UCSF Psychiatry and Behavioral Sciences conducts its clinical, educational, and research efforts at a variety of locations in Northern California, including the UCSF Nancy Friend Pritzker Psychiatry BuildingUCSF Langley Porter Psychiatric HospitalUCSF Health medical centers and community hospitals across San Francisco; UCSF Benioff Children’s Hospitals in San Francisco and Oakland; Zuckerberg San Francisco General Hospital and Trauma Center; the San Francisco VA Health Care SystemUCSF Fresno; and numerous community-based sites around the San Francisco Bay Area.
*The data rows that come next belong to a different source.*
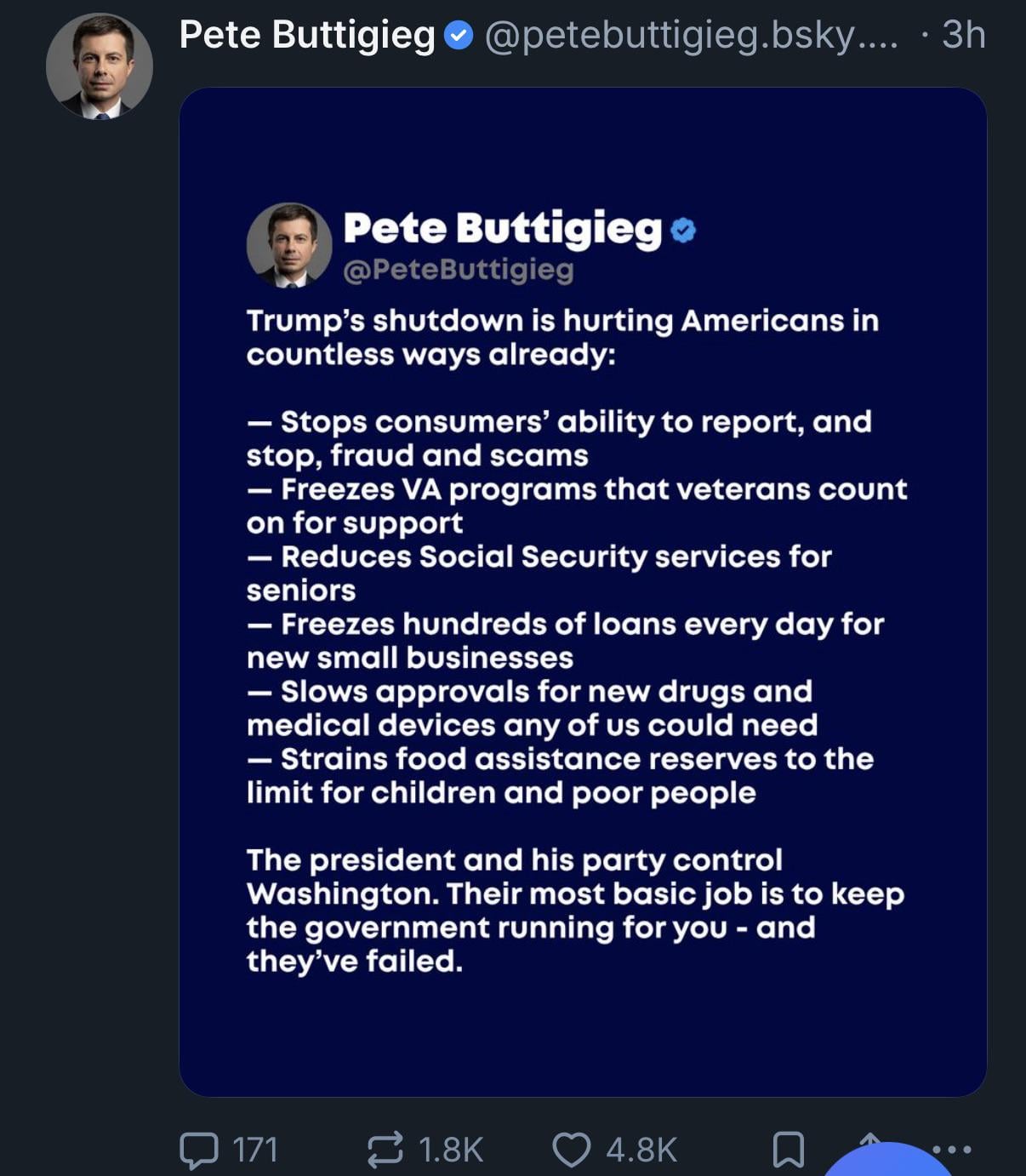Click the 4.8K like count
The width and height of the screenshot is (1026, 1176).
point(641,1150)
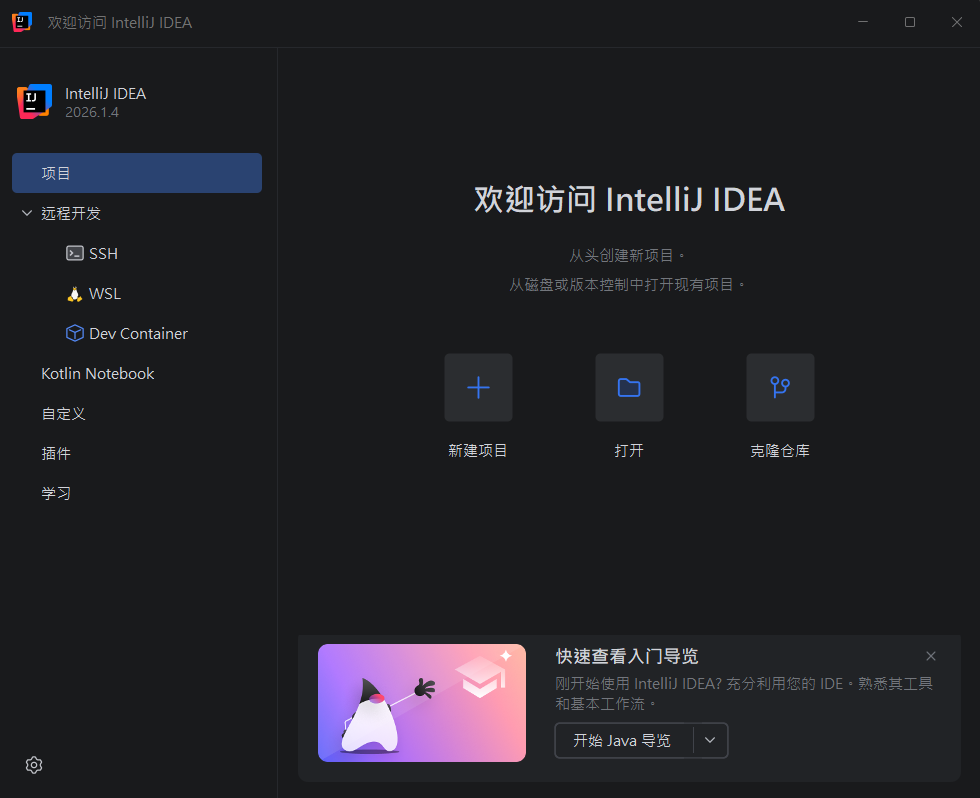Open dropdown arrow beside 开始 Java 导览
Screen dimensions: 980x798
coord(710,740)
About the UCSF Weill Institute for Neurosciences

The UCSF Weill Institute for Neurosciences, established by the extraordinary generosity of Joan and Sanford I. "Sandy" Weill, brings together world-class researchers with top-ranked physicians to solve some of the most complex challenges in the human brain.

The UCSF Weill Institute leverages UCSF’s unrivaled bench-to-bedside excellence in the neurosciences. It unites three UCSF departments—Psychiatry and Behavioral Sciences, Neurology, and Neurological Surgery—that are highly esteemed for both patient care and research, as well as the Neuroscience Graduate Program, a cross-disciplinary alliance of nearly 100 UCSF faculty members from 15 basic-science departments, as well as the UCSF Institute for Neurodegenerative Diseases, a multidisciplinary research center focused on finding effective treatments for Alzheimer’s disease, frontotemporal dementia, Parkinson’s disease, and other neurodegenerative disorders.

About UCSF

The University of California, San Francisco (UCSF) is exclusively focused on the health sciences and is dedicated to promoting health worldwide through advanced biomedical research, graduate-level education in the life sciences and health professions, and excellence in patient care. UCSF Health, which serves as UCSF’s primary academic medical center, includes top-ranked specialty hospitals and other clinical programs, and has affiliations throughout the Bay Area.